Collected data
++++++++++

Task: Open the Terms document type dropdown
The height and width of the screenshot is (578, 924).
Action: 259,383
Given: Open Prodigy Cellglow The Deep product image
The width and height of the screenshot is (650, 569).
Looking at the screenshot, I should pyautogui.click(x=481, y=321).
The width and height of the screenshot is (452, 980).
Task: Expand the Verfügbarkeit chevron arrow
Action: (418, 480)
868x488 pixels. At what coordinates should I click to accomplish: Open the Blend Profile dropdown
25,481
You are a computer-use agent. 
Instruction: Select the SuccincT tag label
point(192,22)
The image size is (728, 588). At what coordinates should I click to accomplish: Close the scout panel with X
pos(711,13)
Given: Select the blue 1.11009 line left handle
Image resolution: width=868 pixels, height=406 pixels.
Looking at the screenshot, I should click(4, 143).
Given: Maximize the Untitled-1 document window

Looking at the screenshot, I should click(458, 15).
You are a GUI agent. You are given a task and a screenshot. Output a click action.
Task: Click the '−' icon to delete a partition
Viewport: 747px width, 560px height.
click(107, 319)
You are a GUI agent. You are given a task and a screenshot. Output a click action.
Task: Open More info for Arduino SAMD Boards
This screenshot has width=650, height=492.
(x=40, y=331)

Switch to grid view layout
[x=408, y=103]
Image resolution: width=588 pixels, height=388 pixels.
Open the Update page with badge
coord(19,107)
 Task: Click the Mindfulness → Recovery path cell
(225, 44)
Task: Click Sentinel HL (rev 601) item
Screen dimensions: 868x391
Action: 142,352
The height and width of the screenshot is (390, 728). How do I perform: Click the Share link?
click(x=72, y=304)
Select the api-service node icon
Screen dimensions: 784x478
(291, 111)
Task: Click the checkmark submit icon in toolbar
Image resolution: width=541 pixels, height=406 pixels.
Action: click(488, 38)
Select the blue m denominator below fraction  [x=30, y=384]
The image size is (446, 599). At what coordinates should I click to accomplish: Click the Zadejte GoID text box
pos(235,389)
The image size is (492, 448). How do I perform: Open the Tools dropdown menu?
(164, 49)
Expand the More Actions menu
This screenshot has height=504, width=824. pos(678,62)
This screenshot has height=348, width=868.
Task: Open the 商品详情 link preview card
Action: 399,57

++++++++++

Copy, please, exactly the lines that start at the first line of the data and end at the line containing "Given: Select the", both kept and no others.

Final answer
Task: Open the Terms document type dropdown
The height and width of the screenshot is (578, 924).
Action: 259,383
Given: Open Prodigy Cellglow The Deep product image
The width and height of the screenshot is (650, 569).
Looking at the screenshot, I should pyautogui.click(x=481, y=321).
The width and height of the screenshot is (452, 980).
Task: Expand the Verfügbarkeit chevron arrow
Action: (418, 480)
868x488 pixels. At what coordinates should I click to accomplish: Open the Blend Profile dropdown
25,481
You are a computer-use agent. 
Instruction: Select the SuccincT tag label
point(192,22)
The image size is (728, 588). At what coordinates should I click to accomplish: Close the scout panel with X
pos(711,13)
Given: Select the blue 1.11009 line left handle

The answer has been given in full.